» **WHAT YOU HAVE TO DO**
Return every line of the items below that contains the string "Expand", matching case.

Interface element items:
○ ○ ○ ○ ○

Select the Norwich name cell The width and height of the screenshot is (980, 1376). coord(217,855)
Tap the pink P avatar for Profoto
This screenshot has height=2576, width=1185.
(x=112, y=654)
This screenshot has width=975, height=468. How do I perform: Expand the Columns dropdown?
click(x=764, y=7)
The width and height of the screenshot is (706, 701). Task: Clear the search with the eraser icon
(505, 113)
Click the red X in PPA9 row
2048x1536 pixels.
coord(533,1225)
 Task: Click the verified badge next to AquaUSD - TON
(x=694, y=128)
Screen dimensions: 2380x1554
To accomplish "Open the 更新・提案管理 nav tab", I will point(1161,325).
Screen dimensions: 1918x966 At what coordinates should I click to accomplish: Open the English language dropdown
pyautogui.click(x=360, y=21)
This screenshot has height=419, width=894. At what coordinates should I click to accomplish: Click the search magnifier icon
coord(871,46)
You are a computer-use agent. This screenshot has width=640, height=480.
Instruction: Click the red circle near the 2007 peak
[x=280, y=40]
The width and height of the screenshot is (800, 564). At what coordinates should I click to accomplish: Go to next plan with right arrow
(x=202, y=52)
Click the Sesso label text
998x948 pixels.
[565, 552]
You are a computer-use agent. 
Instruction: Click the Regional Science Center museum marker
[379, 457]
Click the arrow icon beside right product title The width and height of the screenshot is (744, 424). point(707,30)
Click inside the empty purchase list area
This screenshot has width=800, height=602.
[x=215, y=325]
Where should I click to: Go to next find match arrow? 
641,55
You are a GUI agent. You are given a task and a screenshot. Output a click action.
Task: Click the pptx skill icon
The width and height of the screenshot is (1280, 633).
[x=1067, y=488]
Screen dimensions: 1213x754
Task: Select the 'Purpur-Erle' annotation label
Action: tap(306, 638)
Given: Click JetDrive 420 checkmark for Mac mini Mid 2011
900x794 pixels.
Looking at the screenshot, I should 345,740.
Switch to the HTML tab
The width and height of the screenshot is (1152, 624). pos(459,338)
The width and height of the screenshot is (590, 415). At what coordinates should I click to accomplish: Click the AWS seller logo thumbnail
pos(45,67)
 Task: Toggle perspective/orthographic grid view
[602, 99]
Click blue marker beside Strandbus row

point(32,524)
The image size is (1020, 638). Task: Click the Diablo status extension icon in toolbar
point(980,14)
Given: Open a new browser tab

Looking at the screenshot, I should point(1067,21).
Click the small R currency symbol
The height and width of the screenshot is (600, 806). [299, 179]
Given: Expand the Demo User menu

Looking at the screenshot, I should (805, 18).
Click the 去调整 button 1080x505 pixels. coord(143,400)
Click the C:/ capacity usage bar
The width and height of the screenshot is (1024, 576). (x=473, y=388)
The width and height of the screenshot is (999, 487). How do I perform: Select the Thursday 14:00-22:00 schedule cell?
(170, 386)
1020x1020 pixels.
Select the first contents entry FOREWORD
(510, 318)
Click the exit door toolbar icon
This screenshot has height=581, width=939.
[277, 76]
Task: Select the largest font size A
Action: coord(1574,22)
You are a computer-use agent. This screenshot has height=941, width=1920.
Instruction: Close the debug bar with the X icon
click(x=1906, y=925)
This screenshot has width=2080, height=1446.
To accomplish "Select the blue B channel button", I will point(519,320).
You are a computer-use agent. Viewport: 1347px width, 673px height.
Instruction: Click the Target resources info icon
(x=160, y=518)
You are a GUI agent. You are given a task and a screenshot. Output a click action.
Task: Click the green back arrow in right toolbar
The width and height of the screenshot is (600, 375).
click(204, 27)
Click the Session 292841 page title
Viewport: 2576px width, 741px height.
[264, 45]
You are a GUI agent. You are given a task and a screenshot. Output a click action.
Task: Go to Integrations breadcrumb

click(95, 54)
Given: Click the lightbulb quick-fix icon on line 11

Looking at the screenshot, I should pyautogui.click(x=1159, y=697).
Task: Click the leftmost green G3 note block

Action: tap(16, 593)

○ ○ ○ ○ ○

» **SOLUTION TO THE PROBLEM**
This screenshot has width=975, height=468. How do I perform: Expand the Columns dropdown?
Given: Expand the Demo User menu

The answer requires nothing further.